In fin dei conti, pensa Kop, l’organizzazione che la sua famiglia si è data non è meno efficiente di quella di altre famiglie che lui conosce: la mamma, che ne è il cervello, nel corso degli anni ha affinato sempre più le sue capacità, prevedendo le necessità di tutti e studiando i tempi in modo quasi perfetto: non fa mancare niente a nessuno e a prezzo di qualche piccolo disagio riesce a risparmiare un sacco di soldi. Perché comprare, dice lei, le stesse cose che con un po’ di pazienza e un minimo di pianificazione si possono avere gratuitamente? E tuttavia, ultimamente Kop si sente un po’ strano. Gli vengono delle idee, delle voglie che non aveva mai provato. Passa davanti a una vetrina, vede una felpa blu che ha sul davanti la stampa di un aeroplano, e gli vien voglia di entrare, di comprarla e di mettersela addosso. Nota, al polso di un suo compagno di scuola, un nuovo orologio modernissimo e prova un’improvvisa antipatia nei confronti del suo, trovato in un fustino di detersivo per lavastoviglie. Odia la sua borsa da ginnastica che porta, ai lati, la scritta “Dadi Dodo” ed è arrivato al punto di andare a scuola in ciabatte anziché mettersi le scarpe da tennis della Pixo-cola.

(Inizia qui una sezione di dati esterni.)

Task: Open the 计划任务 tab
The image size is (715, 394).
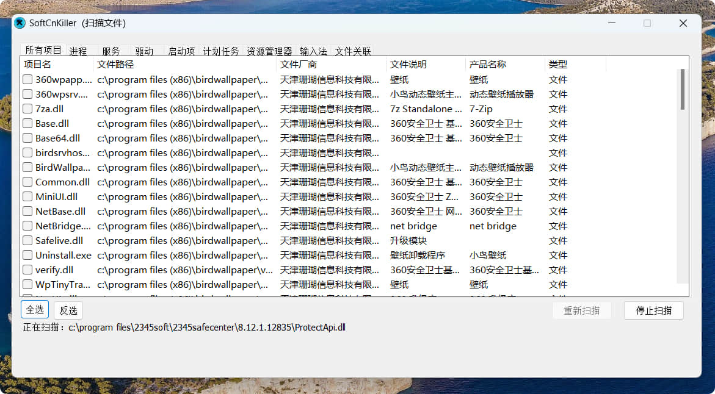Action: pos(221,51)
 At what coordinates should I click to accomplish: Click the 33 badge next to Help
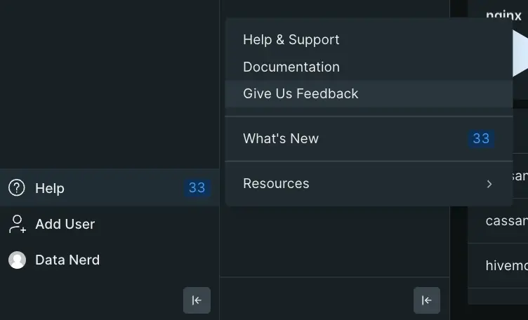(197, 188)
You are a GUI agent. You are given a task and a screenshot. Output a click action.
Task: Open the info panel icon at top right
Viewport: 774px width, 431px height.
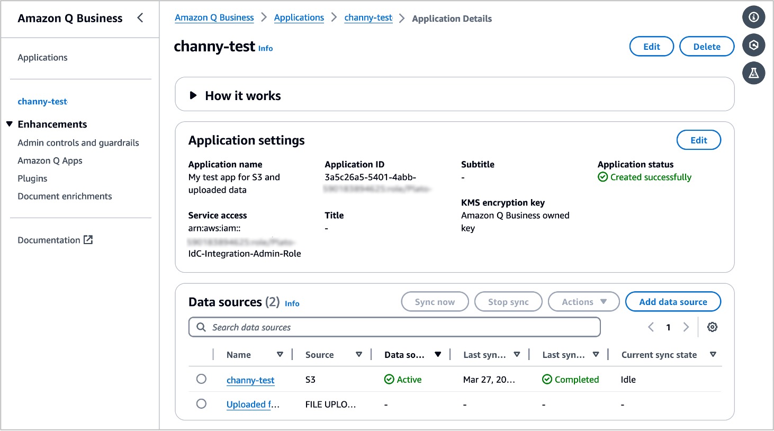(753, 17)
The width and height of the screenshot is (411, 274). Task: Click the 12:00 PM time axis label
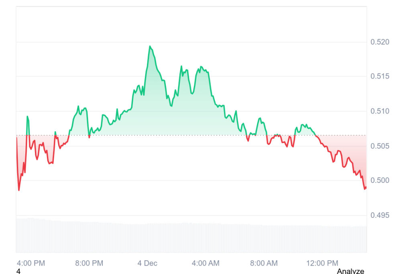click(322, 263)
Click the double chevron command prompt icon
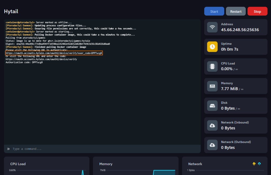 [x=8, y=149]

“Mamma”, prova a dire timidamente, “ho visto una felpa blu con un aeroplano stampato. Mi piacerebbe comprarla”.
“Con quali punti si prende?” fa sua madre distrattamente, perché sta cercando di risolvere un difficile rebus televisivo. Un altro guaio è questo: in casa non si può parlare con nessuno, tutti stanno sempre a sorbirsi qualche programma televisivo. Kop passa davanti al bagno: ne provengono voci concitate: è il telefilm poliziesco delle 13.40 che suo padre non si perde mai e che coincide curiosamente con l’espletamento delle sue funzioni corporali.

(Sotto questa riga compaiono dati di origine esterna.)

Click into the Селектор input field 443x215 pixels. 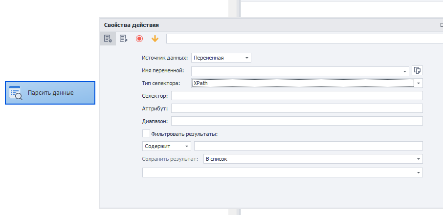point(297,96)
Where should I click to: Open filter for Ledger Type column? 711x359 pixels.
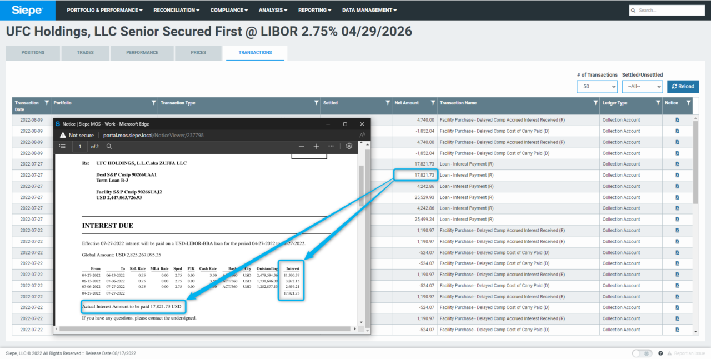[x=657, y=103]
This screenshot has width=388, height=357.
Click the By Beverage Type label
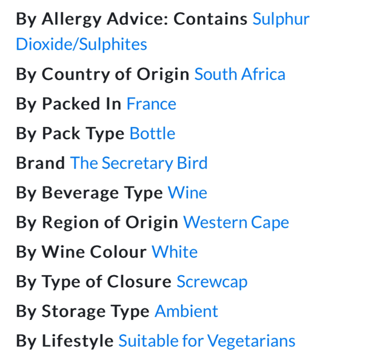(x=89, y=192)
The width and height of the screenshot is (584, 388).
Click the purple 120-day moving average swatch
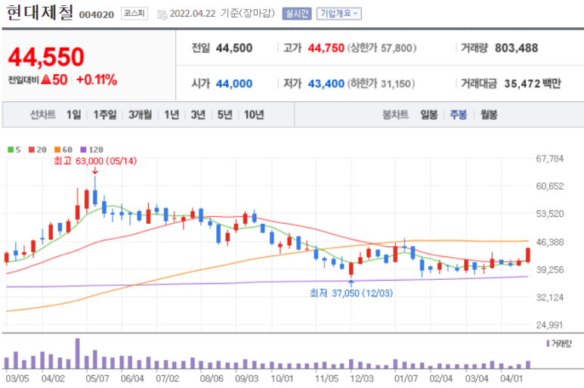tap(83, 150)
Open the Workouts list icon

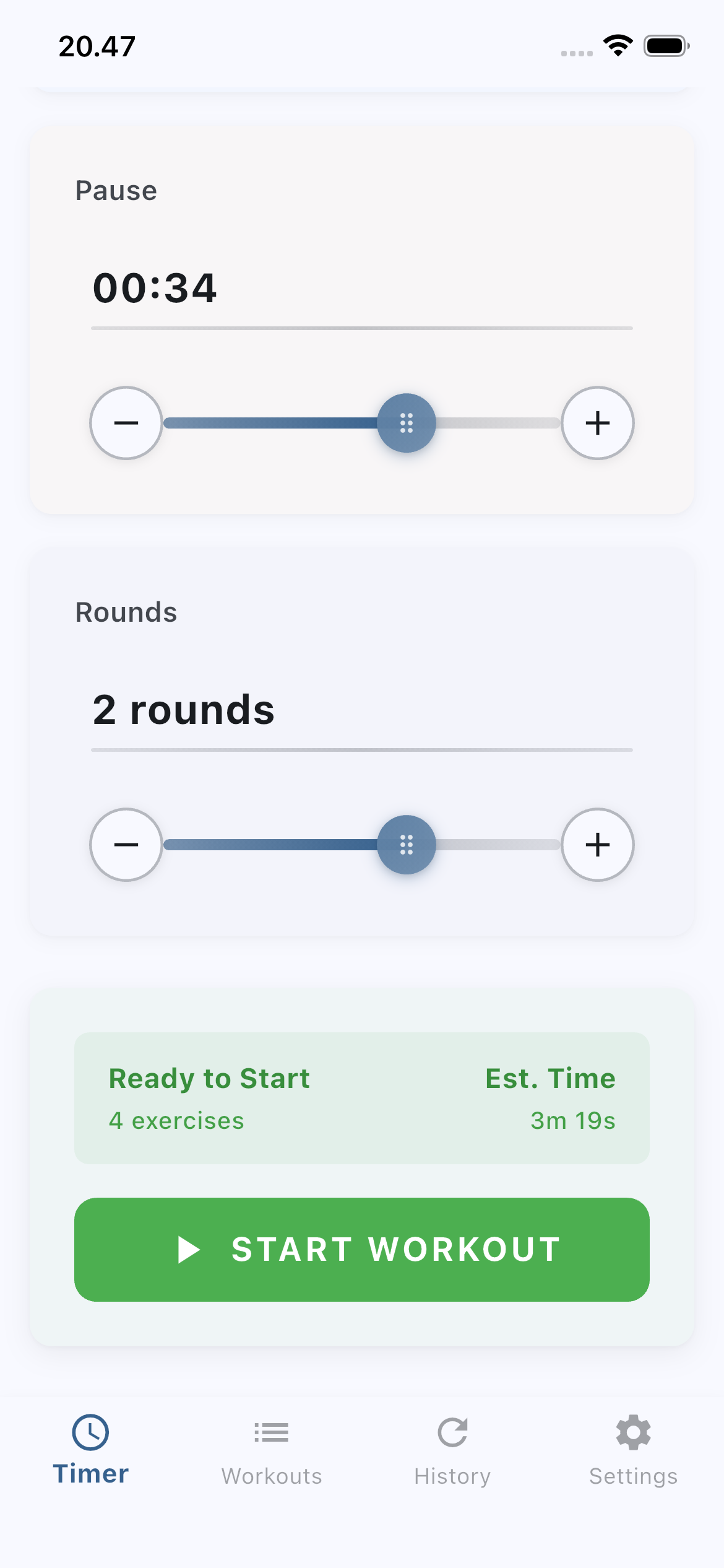click(271, 1432)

“Quasi quasi mi butto sul letto”, pensa Kop e si dirige verso la camera che divide coi gemelli, non senza aver notato, passando, che persino in salotto c’è un televisore acceso: un uomo con gli occhiali e un’espressione sciocca sta parlando a raffica senza che nessuno lo ascolti: la stanza è deserta. Giunto sulla porta di camera, già con la mano sulla maniglia, si arresta: rumori terrificanti e lampi metallici provengono dall’interno: è la nuova serie di cartoni animati neozelandesi che Spic e Span seguono assiduamente.

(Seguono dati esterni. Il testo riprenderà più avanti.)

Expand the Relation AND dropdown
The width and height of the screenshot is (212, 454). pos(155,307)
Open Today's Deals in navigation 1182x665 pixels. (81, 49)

C’è poco da fare. Kop decide di uscire. Sulla soglia di casa ritrova il barattolo ammaccato di Pixo-cola e lo spinge a calci fino alla quarta porta a sinistra. Suona il campanello. Gli apre una ragazza col viso pulito, la pelle liscia come una saponetta. E’ Rexona, la sua compagna di banco. Lo accoglie con un sorriso:
“Vieni dentro, presto. Sta per cominciare ‘Amarsi svisceratamente’, non possiamo perdercelo!”